Antoine Penot - Les propriétaires sont libres de demander une participation aux frais ou non. Nous modérons chacune des annonces manuellement ce qui nous permet d'exercer un contrôle exhaustif. Nous excluons régulièrement certains propriétaires qui ne respectent pas les règles du jeu.

Nous avons une définition stricte des frais qui peuvent être partagés avec les équipiers (frais portuaires, assurance, francisation, carénage annuel...) basée sur l'arrêt de la Cour de cassation du 12 mars 2013, le premier ayant autorisé le co-voiturage.

Pour parler clairement, votre co-navigation faite-elle concurrence autres professionnels ?

Antoine Penot : Depuis la création de VogAvecMoi, j'ai toujours veillé à ce que la co-navigation soit abordable financièrement pour démocratiser l'accès au nautisme et par ailleurs, et je n'ai jamais souhaité développer la co-navigation en antagonisme avec les autres professionnels du secteur.

Pour répondre à votre question, je ne le pense pas. Les co-navigateurs VogAvecMoi ne font pas de transport de passagers, ne font pas d'école de voile, n'embarquent pas des groupes d'amis ou des familles mais des personnes seules ou tout au plus des couples.

Des personnes isolées qui n'auraient pas eu recours à la location d'un bateau et encore moins à la location d'un bateau avec skipper pour une question de budget.

En revanche, nous sommes très complémentaires des écoles de voile, car la co-navigation est un excellent moyen pour mettre en pratique ce qu'on a appris en école. 

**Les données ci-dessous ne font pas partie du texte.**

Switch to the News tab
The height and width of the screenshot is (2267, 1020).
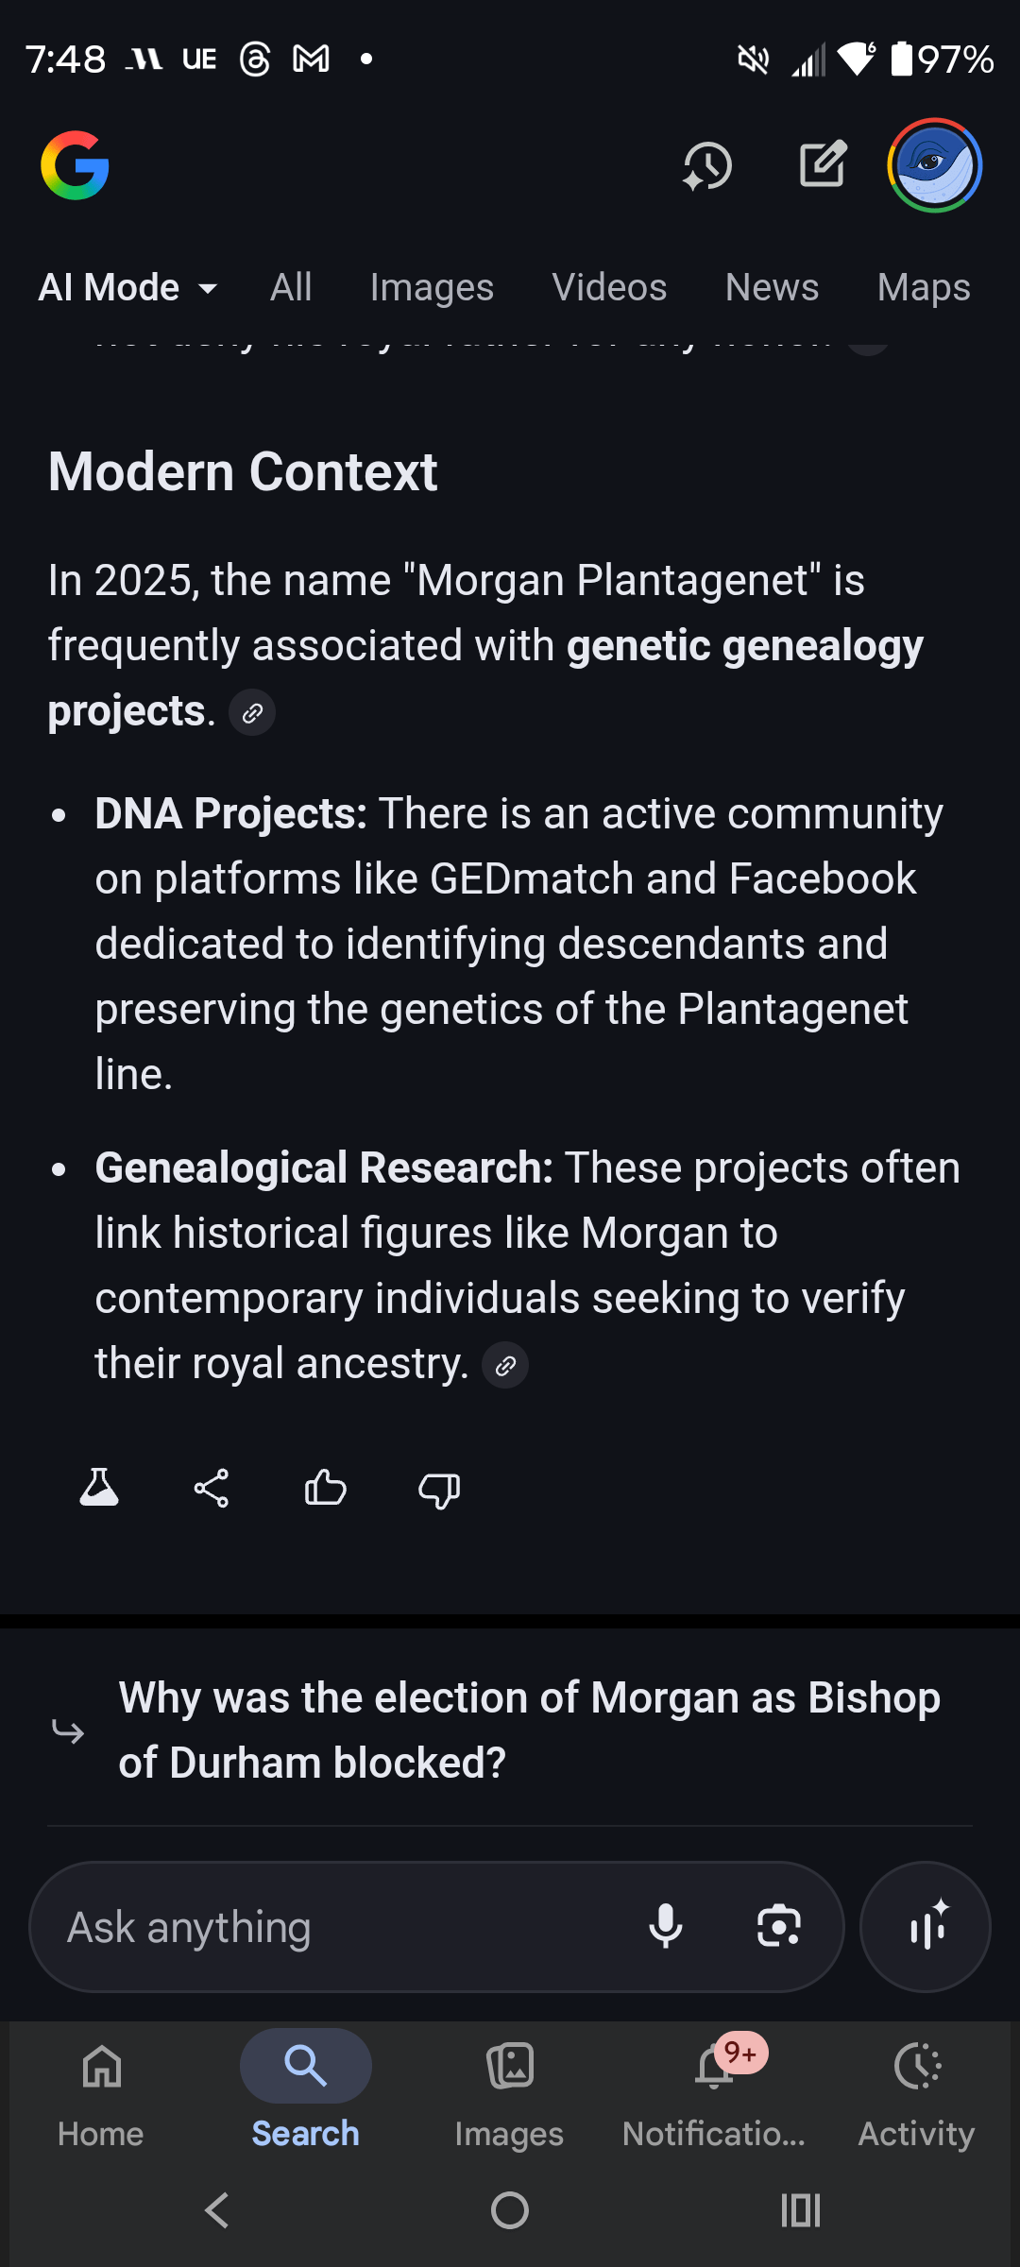(772, 286)
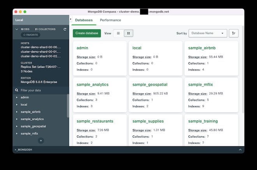
Task: Click the Create database button
Action: click(x=87, y=33)
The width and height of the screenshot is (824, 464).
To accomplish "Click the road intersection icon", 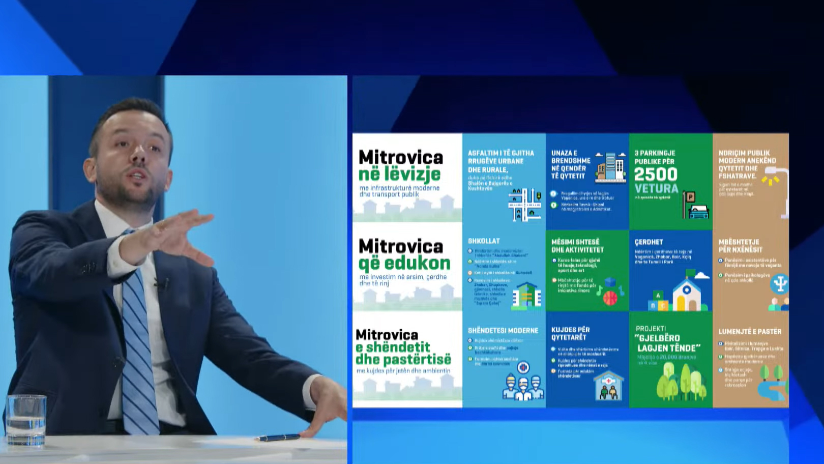I will tap(525, 205).
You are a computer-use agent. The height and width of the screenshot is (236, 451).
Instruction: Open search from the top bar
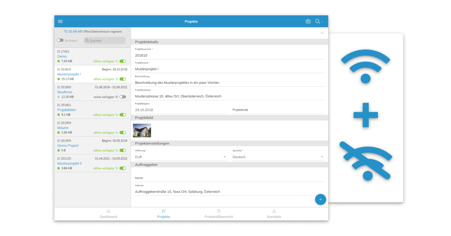click(318, 21)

J'aime bien citer cette réplique de Hans Roger, Directeur de l'école MACIF CENTRE DE VOILE, notre partenaire qui dit à ses stagiaires "Ici, c'est l'école, VogAvecMoi, c'est les devoirs".

Enfin, je crois que la co-navigation rend aujourd'hui un vrai service aux propriétaires de bateaux qui trouvent chez nous une véritable raison de naviguer plus souvent quand la famille et les amis ne sont pas disponibles ou parfois récalcitrants. Qui travaille dans le nautisme ne devrait-il pas se réjouir de voir les bateaux sortir plus souvent et des propriétaires plus libres dans leur pratique ?

Etes vous concrètement favorable à une réglementation de la co-navigation ?

Antoine Penot - Nous souhaitons faire cesser l’amalgame entre la co-navigation VogAvecMoi et toutes les initiatives visant à contourner les réglementations existantes en utilisant le terme co-navigation. Même si les concepts et les termes génériques ne se protègent juridiquement pas, VogAvecMoi revendique la paternité et la destinée de la co-navigation.

Ces sites ternissent l’image de la co-navigation et nous invitons les plaisanciers à ne pas les fréquenter afin de se protéger et de protéger notre pratique. En tenant un discours démagogique de rentabilisation des bateaux aux propriétaires, ces sites font peser un risque d’interdiction de la co-navigation par les autorités, comme l’a été en 2015 le co-avionnage par la DGAC!

VogAvecMoi prendra part, s'il le faut, à l'élaboration d'une réglementation concernant la co-navigation basée sur le bénévolat, l’esprit collaboratif, les affinités et un partage de frais raisonnables et justifiés.